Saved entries
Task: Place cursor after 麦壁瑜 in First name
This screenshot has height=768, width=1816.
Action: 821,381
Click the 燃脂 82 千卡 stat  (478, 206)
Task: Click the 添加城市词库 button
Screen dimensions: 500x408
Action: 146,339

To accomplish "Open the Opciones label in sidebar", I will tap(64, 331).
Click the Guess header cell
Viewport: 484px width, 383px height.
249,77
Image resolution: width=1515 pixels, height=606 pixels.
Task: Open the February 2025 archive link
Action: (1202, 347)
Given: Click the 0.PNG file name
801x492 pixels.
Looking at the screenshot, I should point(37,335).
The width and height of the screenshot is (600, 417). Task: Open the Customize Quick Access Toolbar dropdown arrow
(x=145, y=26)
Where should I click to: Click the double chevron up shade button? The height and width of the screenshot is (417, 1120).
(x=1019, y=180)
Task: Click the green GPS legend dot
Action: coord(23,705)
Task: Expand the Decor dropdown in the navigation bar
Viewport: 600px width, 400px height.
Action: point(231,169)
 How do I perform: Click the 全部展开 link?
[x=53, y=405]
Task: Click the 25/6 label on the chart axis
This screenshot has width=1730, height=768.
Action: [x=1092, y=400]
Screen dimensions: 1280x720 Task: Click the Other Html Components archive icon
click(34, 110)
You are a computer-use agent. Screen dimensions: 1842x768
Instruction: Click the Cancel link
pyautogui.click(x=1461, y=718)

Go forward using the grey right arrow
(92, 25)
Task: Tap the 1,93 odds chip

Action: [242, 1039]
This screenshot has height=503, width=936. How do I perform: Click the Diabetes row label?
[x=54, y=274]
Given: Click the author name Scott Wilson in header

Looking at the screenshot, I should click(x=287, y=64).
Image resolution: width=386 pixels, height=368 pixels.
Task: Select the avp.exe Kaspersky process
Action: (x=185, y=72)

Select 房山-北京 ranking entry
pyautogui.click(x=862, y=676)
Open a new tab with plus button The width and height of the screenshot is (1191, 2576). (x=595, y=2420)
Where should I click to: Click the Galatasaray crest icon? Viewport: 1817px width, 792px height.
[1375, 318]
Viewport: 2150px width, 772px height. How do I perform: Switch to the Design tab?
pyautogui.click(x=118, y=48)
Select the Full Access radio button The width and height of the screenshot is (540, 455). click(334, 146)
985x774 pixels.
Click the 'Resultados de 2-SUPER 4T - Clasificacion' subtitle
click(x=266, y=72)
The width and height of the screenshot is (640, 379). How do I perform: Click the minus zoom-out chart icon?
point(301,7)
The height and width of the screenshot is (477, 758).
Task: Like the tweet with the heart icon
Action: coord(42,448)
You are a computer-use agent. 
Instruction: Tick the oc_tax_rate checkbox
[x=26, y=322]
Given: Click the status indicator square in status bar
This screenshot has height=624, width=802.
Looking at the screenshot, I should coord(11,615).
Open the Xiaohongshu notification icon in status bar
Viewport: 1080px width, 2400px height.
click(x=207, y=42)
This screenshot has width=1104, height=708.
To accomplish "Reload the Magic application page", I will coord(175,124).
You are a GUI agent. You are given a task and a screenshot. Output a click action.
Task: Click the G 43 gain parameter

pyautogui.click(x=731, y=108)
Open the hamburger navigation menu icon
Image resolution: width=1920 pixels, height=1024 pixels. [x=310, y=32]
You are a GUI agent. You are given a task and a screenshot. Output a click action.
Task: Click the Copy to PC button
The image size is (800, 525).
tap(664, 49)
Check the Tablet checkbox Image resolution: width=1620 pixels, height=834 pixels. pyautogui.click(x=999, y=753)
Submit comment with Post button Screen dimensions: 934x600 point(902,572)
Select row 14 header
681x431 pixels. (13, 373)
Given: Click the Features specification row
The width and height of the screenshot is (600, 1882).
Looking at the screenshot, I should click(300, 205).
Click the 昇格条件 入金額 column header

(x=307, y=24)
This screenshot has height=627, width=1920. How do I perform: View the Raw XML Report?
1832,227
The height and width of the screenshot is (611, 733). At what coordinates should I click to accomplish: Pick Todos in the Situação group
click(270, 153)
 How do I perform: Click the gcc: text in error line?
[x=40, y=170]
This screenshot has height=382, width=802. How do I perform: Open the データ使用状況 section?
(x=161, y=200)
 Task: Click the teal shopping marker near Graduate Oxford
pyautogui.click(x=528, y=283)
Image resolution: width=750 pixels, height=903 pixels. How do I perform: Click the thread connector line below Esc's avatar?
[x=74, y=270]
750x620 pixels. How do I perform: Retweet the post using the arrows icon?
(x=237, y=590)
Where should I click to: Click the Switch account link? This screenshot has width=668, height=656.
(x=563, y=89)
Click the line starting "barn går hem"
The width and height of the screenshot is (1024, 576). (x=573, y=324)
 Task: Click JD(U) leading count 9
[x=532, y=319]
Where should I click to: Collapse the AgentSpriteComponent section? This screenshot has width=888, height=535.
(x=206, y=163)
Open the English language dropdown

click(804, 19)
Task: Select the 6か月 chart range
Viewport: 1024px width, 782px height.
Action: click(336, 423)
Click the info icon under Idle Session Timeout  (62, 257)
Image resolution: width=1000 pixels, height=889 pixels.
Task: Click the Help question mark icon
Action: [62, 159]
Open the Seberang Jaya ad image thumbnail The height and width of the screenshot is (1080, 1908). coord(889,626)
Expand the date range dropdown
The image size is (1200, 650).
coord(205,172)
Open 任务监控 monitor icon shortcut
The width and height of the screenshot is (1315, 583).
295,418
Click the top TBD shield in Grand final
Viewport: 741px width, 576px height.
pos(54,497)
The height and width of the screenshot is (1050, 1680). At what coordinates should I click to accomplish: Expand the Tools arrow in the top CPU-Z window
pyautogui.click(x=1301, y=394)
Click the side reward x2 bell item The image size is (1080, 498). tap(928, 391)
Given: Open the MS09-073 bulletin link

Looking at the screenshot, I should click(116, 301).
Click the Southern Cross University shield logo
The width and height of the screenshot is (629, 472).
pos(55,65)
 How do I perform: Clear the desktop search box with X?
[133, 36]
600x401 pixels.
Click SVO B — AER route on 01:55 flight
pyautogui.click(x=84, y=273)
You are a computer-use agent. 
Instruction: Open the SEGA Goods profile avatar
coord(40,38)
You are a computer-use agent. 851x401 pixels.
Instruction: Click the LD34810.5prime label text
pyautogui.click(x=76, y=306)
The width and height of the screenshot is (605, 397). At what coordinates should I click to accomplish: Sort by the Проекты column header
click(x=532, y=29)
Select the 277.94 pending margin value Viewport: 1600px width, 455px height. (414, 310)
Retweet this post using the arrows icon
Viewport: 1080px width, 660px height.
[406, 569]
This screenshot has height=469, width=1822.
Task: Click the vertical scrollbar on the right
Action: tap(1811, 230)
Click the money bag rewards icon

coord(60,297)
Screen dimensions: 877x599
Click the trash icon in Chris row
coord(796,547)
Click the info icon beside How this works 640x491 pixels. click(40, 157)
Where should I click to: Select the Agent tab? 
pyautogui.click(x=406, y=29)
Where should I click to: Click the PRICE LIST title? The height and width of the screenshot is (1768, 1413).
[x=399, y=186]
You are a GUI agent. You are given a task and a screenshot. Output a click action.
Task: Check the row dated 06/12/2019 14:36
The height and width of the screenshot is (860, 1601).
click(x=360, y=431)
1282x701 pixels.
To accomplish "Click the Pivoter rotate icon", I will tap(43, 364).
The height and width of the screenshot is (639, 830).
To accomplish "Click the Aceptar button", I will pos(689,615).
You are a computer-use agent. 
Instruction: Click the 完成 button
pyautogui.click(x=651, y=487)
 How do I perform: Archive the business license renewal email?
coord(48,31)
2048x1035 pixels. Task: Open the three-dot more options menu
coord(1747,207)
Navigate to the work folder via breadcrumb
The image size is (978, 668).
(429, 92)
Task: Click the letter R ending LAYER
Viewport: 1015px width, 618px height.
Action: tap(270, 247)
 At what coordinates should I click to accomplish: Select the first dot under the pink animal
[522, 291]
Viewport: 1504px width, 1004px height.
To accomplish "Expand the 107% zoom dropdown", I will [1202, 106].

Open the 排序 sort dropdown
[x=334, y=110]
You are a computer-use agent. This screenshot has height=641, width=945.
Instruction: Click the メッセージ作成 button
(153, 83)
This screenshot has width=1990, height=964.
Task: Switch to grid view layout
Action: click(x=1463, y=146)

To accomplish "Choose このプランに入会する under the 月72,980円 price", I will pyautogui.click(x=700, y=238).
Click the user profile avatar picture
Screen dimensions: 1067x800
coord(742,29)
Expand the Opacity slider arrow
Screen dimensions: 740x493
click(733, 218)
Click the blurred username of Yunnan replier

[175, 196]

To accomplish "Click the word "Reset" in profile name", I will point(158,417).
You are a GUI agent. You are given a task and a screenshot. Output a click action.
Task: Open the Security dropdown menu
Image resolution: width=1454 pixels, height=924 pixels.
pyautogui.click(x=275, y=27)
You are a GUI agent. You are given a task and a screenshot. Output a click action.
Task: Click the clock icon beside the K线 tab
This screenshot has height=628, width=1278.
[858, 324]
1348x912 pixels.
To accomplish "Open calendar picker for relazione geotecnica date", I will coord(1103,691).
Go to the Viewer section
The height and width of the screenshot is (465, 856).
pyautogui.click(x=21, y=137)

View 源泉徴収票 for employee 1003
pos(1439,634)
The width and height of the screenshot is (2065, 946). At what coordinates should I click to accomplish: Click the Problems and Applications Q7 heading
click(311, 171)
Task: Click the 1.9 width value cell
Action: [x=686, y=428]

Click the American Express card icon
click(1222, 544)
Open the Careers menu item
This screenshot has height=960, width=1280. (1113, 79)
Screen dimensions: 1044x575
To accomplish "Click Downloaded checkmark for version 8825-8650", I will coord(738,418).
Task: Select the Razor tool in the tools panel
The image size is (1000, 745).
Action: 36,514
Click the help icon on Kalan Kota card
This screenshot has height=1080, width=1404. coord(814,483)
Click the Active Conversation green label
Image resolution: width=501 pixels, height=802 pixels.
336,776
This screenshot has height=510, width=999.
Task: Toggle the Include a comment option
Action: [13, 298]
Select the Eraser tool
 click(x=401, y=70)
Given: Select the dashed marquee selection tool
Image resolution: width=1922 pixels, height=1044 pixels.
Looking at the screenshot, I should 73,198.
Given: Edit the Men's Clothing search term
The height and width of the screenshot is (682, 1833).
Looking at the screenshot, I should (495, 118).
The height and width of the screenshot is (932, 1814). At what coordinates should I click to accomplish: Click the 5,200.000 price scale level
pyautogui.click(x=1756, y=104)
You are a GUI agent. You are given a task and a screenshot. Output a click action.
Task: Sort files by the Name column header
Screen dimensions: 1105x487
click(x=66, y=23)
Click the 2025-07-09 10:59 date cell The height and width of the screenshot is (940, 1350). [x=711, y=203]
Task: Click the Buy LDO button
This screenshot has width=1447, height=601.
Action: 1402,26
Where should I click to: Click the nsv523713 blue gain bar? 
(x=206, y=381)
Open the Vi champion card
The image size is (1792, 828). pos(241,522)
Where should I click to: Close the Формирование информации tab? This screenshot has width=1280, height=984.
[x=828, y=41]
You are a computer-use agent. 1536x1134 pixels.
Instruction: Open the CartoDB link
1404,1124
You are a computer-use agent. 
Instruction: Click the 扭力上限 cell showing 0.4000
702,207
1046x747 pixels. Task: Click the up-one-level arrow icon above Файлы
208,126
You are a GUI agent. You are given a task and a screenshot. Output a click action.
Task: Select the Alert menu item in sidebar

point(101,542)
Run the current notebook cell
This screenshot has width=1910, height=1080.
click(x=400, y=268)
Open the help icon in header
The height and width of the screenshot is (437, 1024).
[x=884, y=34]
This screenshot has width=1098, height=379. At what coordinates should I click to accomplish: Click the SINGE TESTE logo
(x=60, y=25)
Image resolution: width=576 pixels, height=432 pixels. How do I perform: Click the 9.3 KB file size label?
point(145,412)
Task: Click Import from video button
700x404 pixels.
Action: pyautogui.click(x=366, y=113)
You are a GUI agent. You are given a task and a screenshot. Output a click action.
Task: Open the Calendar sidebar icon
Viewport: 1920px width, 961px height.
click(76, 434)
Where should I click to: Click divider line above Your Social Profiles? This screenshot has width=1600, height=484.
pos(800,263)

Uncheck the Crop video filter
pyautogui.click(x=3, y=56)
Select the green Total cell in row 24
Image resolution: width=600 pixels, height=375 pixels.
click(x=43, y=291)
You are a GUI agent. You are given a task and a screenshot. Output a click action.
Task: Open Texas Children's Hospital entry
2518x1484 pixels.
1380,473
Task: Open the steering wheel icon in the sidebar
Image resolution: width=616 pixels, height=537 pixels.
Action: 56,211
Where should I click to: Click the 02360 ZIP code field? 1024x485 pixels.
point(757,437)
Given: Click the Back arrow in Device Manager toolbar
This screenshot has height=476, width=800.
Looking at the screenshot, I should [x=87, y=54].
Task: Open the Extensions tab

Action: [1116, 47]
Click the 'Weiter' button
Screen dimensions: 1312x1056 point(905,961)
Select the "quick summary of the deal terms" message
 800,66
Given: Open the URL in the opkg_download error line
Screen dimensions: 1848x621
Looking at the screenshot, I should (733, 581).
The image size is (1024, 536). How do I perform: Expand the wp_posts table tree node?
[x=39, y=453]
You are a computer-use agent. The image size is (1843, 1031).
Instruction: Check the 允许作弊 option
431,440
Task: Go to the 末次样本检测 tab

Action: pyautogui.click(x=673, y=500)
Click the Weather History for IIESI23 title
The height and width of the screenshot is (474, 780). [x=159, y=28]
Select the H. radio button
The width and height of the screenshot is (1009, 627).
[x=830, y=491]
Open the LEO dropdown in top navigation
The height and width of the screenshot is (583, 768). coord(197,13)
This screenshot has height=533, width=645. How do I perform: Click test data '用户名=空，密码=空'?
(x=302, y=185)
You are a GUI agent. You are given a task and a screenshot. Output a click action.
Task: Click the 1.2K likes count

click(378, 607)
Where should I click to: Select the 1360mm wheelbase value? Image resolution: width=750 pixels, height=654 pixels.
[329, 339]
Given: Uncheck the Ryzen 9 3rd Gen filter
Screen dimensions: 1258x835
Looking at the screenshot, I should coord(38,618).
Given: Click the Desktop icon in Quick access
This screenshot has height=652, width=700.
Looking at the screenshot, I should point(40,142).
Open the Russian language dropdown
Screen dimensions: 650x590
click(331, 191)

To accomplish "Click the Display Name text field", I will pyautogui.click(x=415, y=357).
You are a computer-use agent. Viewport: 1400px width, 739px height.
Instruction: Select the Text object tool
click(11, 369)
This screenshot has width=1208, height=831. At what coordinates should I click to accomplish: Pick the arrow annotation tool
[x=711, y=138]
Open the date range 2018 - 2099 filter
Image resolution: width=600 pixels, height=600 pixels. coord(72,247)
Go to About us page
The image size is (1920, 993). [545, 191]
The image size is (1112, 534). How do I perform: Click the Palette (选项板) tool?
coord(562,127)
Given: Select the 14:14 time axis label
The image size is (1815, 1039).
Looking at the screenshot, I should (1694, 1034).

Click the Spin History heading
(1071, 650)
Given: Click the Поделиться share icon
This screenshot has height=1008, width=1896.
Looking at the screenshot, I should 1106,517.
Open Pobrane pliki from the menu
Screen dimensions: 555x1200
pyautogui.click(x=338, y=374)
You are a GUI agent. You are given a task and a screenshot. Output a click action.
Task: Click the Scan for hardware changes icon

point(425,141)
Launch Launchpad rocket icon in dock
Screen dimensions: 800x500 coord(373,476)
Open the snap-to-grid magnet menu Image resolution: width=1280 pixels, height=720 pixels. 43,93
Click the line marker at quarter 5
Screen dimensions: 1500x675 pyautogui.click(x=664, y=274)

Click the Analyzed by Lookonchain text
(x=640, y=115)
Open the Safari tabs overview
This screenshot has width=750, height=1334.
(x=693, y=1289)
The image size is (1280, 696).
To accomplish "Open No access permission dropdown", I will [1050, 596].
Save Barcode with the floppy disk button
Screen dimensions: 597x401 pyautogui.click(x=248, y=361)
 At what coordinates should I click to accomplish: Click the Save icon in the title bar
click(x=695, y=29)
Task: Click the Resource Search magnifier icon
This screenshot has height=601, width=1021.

• **Work task**: Tell how many lines of the data above include the string "beside", with no other text in the answer.

• **Result of this exercise**: 2